[Opening Data under study section]

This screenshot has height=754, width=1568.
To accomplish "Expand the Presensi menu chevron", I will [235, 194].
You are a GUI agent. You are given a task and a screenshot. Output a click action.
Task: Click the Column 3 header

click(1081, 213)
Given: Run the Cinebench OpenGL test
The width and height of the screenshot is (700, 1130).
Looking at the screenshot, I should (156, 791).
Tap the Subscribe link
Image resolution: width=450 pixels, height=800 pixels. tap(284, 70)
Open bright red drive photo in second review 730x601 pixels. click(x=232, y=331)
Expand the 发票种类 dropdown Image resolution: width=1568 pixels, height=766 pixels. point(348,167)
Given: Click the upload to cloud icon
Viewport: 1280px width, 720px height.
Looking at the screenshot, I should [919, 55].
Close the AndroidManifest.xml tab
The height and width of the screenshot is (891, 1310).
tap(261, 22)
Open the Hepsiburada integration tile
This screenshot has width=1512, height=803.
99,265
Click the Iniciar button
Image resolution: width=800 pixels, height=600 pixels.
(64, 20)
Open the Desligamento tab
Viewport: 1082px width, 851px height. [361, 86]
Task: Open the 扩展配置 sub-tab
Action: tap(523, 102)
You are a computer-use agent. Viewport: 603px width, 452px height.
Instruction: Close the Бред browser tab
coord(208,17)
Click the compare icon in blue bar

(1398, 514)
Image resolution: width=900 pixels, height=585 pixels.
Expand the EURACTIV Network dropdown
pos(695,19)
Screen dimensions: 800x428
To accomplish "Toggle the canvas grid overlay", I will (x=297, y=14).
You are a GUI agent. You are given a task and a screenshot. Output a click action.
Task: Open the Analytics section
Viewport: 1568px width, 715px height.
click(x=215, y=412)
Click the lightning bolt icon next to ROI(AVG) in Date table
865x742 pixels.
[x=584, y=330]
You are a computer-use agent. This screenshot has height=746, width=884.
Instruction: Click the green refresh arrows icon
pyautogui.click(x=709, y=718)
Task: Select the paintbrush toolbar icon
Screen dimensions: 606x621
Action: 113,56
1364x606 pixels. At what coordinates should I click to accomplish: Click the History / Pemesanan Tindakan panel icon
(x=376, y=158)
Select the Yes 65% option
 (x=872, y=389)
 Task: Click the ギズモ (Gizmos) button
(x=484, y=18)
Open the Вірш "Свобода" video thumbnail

[Closing Data under study section]

The lines from the one containing "You are a computer-use agent. This" through the last line of the records are to be transcribed exactly, with nothing else added.

You are a computer-use agent. This screenshot has height=746, width=884.
Instruction: Click the green refresh arrows icon
pyautogui.click(x=709, y=718)
Task: Select the paintbrush toolbar icon
Screen dimensions: 606x621
Action: 113,56
1364x606 pixels. At what coordinates should I click to accomplish: Click the History / Pemesanan Tindakan panel icon
(x=376, y=158)
Select the Yes 65% option
 (x=872, y=389)
 Task: Click the ギズモ (Gizmos) button
(x=484, y=18)
Open the Вірш "Свобода" video thumbnail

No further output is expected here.